**Problem**
Can you reproduce the data from the line with "Expand the Fax Services sidebar section" up to and including the line with "pos(274,689)", swapping "Menu button" for "Settings button" and leaving everything else the same?

[Element and text position data]
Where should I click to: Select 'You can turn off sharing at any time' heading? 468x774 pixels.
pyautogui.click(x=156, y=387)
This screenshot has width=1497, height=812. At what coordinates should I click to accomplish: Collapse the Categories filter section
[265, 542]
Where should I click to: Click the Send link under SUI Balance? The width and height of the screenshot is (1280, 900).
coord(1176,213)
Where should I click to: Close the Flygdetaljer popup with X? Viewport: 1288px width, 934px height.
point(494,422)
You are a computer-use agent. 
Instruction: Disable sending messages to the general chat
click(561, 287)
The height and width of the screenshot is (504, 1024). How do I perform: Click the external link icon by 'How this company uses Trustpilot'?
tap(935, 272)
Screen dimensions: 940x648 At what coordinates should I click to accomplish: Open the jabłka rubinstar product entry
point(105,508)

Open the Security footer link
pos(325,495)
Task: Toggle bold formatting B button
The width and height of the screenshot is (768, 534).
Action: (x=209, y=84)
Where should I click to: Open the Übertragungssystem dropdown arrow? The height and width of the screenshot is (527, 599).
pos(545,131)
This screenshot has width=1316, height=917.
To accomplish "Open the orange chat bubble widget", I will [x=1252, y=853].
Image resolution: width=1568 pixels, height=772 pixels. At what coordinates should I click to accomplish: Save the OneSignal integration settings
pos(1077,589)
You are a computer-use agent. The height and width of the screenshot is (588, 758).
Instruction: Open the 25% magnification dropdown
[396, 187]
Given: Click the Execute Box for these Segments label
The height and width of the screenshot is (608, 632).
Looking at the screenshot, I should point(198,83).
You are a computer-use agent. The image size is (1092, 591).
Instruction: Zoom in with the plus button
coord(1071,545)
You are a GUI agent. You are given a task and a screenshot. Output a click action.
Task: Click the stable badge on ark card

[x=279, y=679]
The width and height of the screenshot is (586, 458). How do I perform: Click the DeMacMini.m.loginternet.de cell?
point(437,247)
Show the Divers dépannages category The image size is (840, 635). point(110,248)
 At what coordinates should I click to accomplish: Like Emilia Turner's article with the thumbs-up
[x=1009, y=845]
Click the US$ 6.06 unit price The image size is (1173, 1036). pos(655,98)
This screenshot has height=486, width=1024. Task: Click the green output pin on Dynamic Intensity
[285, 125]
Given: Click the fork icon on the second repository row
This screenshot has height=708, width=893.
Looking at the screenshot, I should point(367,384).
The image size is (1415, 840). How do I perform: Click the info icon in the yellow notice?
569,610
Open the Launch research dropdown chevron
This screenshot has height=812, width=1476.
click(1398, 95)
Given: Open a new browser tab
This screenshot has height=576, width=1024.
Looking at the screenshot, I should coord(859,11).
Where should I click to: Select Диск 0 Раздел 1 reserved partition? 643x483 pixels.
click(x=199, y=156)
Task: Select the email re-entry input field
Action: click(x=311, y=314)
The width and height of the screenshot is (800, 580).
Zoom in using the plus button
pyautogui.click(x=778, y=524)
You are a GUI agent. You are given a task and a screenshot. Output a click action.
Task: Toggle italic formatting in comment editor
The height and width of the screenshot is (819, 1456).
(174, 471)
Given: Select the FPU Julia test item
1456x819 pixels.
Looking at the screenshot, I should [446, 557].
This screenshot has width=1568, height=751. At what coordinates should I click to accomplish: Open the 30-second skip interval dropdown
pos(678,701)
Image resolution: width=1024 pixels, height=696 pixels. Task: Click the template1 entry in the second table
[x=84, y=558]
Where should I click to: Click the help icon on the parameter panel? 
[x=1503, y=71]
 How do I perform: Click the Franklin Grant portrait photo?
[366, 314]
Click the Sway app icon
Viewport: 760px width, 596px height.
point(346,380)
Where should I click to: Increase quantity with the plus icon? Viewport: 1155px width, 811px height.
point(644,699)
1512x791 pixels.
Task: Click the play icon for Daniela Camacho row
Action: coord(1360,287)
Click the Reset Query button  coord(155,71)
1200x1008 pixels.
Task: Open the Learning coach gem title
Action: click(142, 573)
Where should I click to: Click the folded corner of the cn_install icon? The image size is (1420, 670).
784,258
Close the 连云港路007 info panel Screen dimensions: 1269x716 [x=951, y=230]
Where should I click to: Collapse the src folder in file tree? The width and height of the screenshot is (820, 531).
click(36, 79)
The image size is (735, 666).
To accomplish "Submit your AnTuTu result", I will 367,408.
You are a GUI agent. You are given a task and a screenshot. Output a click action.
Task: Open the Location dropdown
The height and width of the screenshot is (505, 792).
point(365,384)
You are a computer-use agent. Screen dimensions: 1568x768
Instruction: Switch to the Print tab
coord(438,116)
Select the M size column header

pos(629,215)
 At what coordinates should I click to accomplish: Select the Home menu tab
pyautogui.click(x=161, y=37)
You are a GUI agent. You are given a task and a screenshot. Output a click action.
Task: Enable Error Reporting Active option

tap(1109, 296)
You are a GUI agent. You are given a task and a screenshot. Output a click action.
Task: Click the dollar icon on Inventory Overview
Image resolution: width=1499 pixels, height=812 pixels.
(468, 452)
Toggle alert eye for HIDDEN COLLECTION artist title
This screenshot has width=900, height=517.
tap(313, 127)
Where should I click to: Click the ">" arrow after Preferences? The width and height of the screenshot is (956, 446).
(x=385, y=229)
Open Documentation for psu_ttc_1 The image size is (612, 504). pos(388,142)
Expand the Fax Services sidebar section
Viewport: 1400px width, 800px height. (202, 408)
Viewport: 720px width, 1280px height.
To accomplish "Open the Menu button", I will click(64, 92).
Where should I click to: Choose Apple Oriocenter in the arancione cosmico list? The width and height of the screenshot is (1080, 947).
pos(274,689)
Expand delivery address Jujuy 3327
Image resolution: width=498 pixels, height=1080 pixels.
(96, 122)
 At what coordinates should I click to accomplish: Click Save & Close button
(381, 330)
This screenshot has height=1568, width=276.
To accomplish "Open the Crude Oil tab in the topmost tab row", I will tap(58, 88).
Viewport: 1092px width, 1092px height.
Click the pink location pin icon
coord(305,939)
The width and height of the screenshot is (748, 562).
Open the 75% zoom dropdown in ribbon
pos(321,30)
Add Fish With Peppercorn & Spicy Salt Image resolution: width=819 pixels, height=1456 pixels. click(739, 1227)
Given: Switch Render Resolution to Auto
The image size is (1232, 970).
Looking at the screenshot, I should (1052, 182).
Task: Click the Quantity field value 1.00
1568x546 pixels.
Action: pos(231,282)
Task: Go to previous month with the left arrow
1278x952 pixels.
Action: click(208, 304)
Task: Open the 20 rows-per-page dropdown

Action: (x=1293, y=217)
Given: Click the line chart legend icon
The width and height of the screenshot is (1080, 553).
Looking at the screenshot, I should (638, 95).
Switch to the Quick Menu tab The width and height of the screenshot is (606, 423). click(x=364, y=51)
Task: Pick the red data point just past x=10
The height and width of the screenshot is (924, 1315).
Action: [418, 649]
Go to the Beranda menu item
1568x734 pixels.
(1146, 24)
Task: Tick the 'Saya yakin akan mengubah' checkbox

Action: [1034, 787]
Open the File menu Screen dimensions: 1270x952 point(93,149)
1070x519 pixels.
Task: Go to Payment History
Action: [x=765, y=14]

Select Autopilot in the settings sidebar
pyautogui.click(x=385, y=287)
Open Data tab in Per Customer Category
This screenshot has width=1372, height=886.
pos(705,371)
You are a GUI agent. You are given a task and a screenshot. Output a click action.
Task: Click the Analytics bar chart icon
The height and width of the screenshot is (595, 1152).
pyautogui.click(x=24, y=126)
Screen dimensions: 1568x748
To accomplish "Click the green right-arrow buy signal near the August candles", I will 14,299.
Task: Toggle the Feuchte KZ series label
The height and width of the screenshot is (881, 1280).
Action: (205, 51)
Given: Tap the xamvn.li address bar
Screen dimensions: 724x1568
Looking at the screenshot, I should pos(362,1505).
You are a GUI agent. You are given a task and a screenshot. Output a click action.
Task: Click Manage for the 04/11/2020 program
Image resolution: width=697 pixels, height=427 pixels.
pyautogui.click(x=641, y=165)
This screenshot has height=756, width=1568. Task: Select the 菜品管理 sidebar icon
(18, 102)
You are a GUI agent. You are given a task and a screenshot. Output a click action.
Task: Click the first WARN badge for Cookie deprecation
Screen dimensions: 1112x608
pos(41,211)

**Reply to the task**
Expand the Fax Services sidebar section
Viewport: 1400px width, 800px height. (202, 408)
Viewport: 720px width, 1280px height.
To accomplish "Open the Settings button", I will click(64, 92).
Where should I click to: Choose Apple Oriocenter in the arancione cosmico list? The width and height of the screenshot is (1080, 947).
pos(274,689)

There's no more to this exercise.